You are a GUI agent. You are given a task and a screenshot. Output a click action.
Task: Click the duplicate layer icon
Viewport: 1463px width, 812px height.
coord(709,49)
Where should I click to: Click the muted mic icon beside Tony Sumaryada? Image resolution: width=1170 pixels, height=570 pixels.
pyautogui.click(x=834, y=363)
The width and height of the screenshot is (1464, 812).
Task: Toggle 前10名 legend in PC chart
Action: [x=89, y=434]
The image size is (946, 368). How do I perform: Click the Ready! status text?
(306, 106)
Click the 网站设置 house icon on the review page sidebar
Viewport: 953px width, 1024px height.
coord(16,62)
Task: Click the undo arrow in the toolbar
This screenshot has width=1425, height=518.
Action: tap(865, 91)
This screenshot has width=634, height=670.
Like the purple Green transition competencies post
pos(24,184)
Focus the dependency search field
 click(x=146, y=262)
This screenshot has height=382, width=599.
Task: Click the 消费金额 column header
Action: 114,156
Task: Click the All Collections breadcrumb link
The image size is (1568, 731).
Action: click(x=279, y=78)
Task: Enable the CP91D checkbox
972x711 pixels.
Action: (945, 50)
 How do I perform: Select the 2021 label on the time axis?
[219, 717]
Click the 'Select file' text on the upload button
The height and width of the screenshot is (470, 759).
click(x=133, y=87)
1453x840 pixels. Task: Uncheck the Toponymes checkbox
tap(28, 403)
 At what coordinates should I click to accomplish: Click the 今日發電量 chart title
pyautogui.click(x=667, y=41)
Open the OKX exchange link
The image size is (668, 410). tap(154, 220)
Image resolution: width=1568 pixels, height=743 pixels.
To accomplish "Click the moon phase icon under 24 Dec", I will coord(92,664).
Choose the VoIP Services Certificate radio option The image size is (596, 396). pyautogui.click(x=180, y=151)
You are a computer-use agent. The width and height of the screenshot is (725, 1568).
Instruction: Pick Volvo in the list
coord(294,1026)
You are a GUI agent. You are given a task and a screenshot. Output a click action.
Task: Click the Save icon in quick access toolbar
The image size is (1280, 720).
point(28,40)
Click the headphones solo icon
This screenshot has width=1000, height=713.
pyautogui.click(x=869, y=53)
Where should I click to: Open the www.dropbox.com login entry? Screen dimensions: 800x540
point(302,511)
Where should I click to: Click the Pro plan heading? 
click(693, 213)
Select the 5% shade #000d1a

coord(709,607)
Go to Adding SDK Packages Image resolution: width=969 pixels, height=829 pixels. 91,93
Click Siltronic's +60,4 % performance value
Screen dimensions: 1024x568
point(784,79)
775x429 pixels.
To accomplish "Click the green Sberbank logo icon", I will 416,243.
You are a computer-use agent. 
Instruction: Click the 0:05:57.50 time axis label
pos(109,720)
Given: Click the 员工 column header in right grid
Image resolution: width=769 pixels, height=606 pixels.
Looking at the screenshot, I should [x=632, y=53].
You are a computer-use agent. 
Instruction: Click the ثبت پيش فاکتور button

════

§ **About this exercise**: Across the listing above, how many lines include the string "will"? Answer with a single number.

§ **Solved exercise**: 2